++++ DATA TO PROCESS ++++

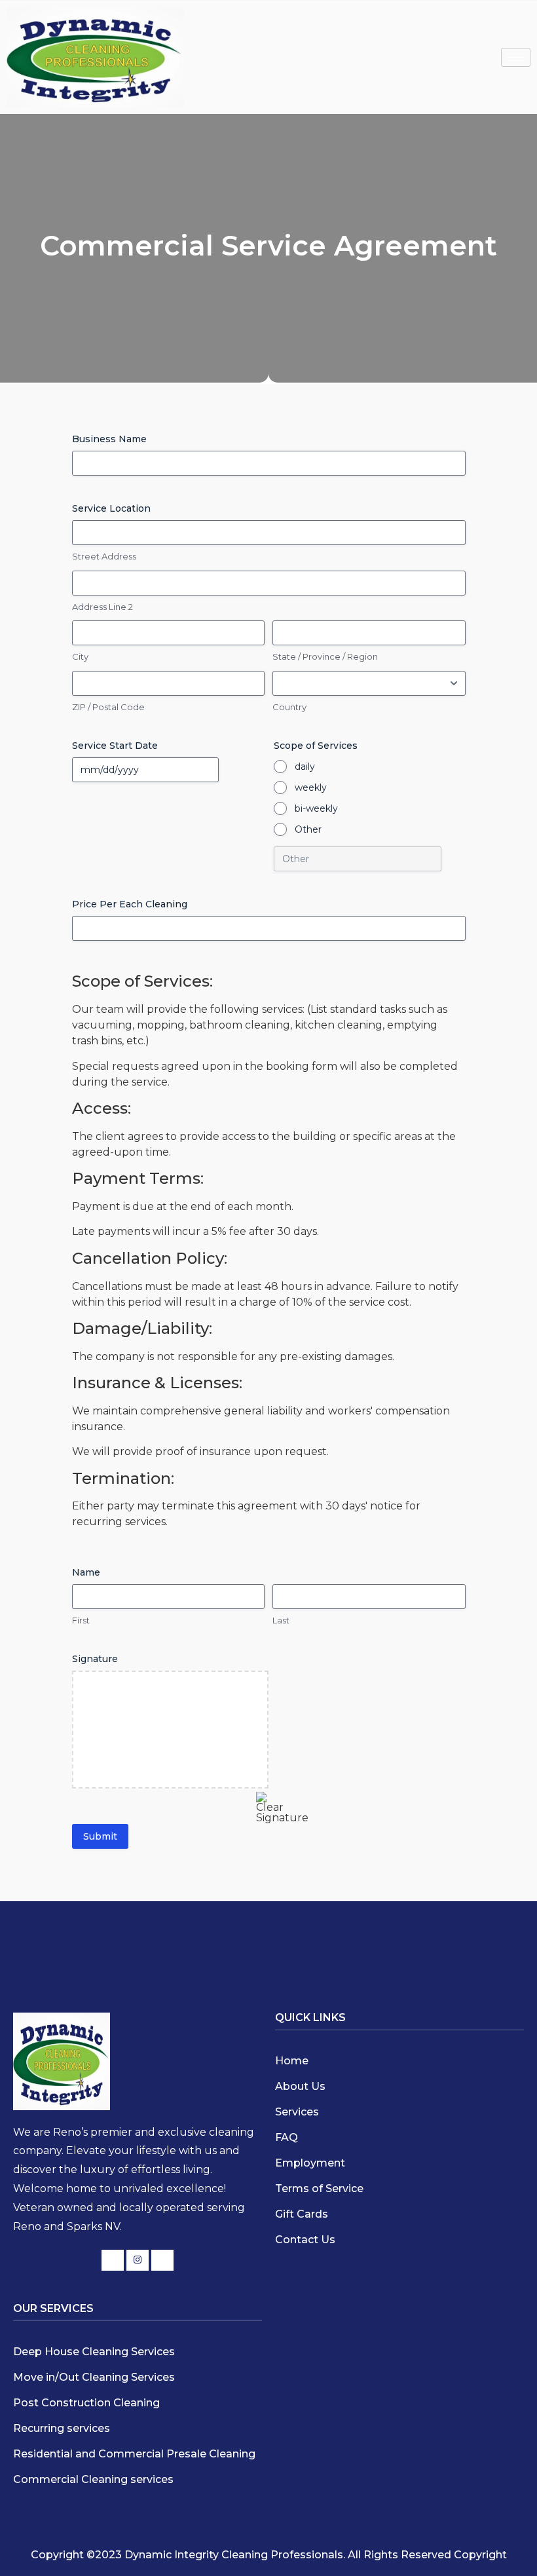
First (81, 1620)
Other (308, 829)
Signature (95, 1659)
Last (280, 1620)
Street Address (104, 556)
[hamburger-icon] (515, 57)
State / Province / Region (325, 656)
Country (289, 707)
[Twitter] (137, 2260)
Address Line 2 (102, 606)
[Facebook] (113, 2260)
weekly (311, 787)
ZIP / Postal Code (108, 707)
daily (305, 766)
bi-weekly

++++

__WHAT NEEDS TO BE DONE__
An exact copy of the lines from the one with "[Twitter] (137, 2260)" through the final line of the entries is the whole answer.

__EXPECTED OUTPUT__
[Twitter] (137, 2260)
Address Line 2 (102, 606)
[Facebook] (113, 2260)
weekly (311, 787)
ZIP / Postal Code (108, 707)
daily (305, 766)
bi-weekly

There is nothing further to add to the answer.